The findings, completed long before the COVID-19 (coronavirus) outbreak, have taken on new relevance at a time when remote working due to the pandemic makes Cloud and Fog computing even more critical, says Shaz.
“Our results encourage policymakers to nurture multiple platform ecosystems rather than monopolistic winner-takes-all approaches. The co-existence of Fog and Edge technologies can bring important value in supporting communities: the applications can include prevention, treatment and measures for controlling the spread of the virus.”
For prevention, Fog and Edge computing nodes can be used in crowded areas to create surveillance tools to monitor diseases.
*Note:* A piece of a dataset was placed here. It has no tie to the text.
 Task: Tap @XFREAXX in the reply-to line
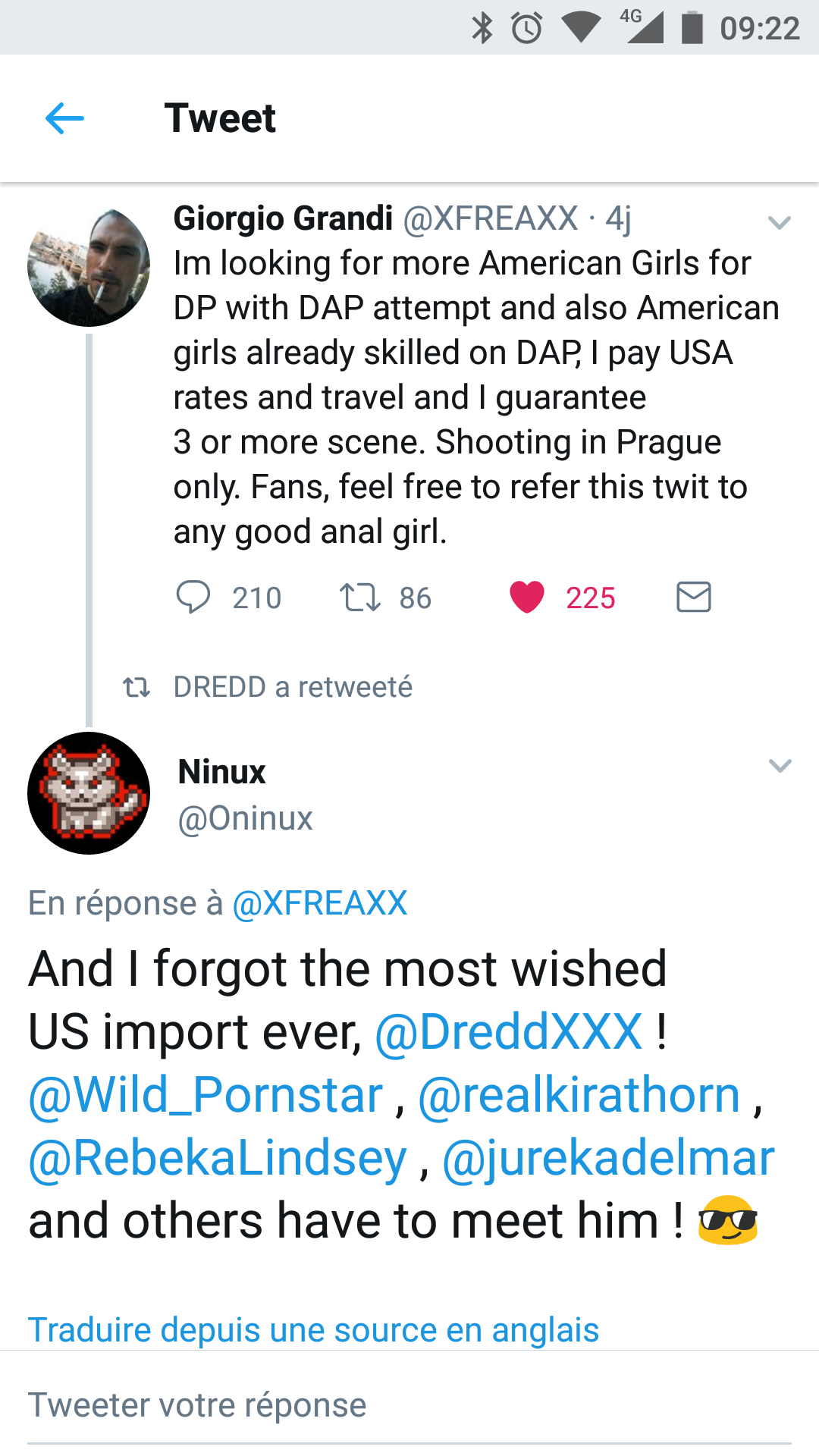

The data of coughing sounds and cloud size, for example, can be analysed via local computing nodes to forecast the spread of the disease.
Fog and Edge can also be used to connect ambulances that serve in areas near the hospital. Transmitting such data through Cloud and other networks will be slower, and a local computing node can allow multiple views of different ambulances at the same time, says Shaz.
With many people working at home, although Cloud enables high-quality conferencing services, in many situations the security and speed requirements may make it much more effective to use local computing nodes, such as Fog, to connect people and things.
“Overall, our case shows how value is created and captured in a positive way that rejects a winner-takes-all approach in an industry platform ecosystem,” says Shaz. “The pandemic demonstrates the value of such a ‘lift-all-boats’ approach.”
The study was based on three rounds of interviews with managers at Cisco and other manufacturers affected by cloud computing, participant observations, and archival material such as presentation at meetings and conferences.
The study – entitled “Mutualism and the dynamics of new platform creation: a study of Cisco and Fog computing” – is co-authored by Dr Saeed Khanagha of Vrije Universiteit in Amsterdam; Professor Shaz Ansari of Cambridge Judge Business School; and Professor Sotirios Paroutis and Luciano Oviedo of Warwick Business School.